### DATA SUPPLIED
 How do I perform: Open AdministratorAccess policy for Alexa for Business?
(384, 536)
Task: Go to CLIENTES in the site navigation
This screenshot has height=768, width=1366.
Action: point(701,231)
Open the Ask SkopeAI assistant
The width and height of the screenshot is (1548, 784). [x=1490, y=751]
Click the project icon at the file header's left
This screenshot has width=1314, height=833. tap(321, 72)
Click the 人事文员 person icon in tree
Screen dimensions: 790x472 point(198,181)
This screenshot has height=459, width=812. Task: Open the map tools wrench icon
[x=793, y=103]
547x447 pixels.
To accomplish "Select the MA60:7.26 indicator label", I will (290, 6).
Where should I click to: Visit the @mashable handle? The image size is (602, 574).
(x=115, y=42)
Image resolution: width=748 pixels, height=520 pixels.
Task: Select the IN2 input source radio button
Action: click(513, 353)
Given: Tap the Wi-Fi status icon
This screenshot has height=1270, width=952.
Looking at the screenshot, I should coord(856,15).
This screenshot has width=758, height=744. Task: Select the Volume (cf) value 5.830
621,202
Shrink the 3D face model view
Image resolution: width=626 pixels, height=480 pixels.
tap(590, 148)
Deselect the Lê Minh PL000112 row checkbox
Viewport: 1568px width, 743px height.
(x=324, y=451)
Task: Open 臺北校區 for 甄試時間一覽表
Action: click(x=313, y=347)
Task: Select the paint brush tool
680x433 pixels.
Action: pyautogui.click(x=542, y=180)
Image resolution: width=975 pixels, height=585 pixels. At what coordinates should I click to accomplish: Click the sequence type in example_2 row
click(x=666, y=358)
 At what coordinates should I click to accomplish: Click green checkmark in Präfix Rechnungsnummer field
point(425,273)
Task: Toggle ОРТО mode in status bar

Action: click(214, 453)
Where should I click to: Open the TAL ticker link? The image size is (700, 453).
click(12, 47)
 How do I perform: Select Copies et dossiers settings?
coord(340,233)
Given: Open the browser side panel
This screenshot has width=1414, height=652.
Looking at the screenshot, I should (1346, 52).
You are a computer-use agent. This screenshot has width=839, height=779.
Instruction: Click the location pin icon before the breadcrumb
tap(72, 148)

### EXERCISE REQUIREMENTS
All lines from the one holding "This screenshot has height=1270, width=952." through the end of the entries need to be given again exactly. Leave out the others.

### TASK SOLUTION
This screenshot has height=1270, width=952.
Looking at the screenshot, I should coord(856,15).
This screenshot has width=758, height=744. Task: Select the Volume (cf) value 5.830
621,202
Shrink the 3D face model view
Image resolution: width=626 pixels, height=480 pixels.
tap(590, 148)
Deselect the Lê Minh PL000112 row checkbox
Viewport: 1568px width, 743px height.
(x=324, y=451)
Task: Open 臺北校區 for 甄試時間一覽表
Action: click(x=313, y=347)
Task: Select the paint brush tool
680x433 pixels.
Action: pyautogui.click(x=542, y=180)
Image resolution: width=975 pixels, height=585 pixels. At what coordinates should I click to accomplish: Click the sequence type in example_2 row
click(x=666, y=358)
 At what coordinates should I click to accomplish: Click green checkmark in Präfix Rechnungsnummer field
point(425,273)
Task: Toggle ОРТО mode in status bar

Action: click(214, 453)
Where should I click to: Open the TAL ticker link? The image size is (700, 453).
click(12, 47)
 How do I perform: Select Copies et dossiers settings?
coord(340,233)
Given: Open the browser side panel
This screenshot has width=1414, height=652.
Looking at the screenshot, I should (1346, 52).
You are a computer-use agent. This screenshot has width=839, height=779.
Instruction: Click the location pin icon before the breadcrumb
tap(72, 148)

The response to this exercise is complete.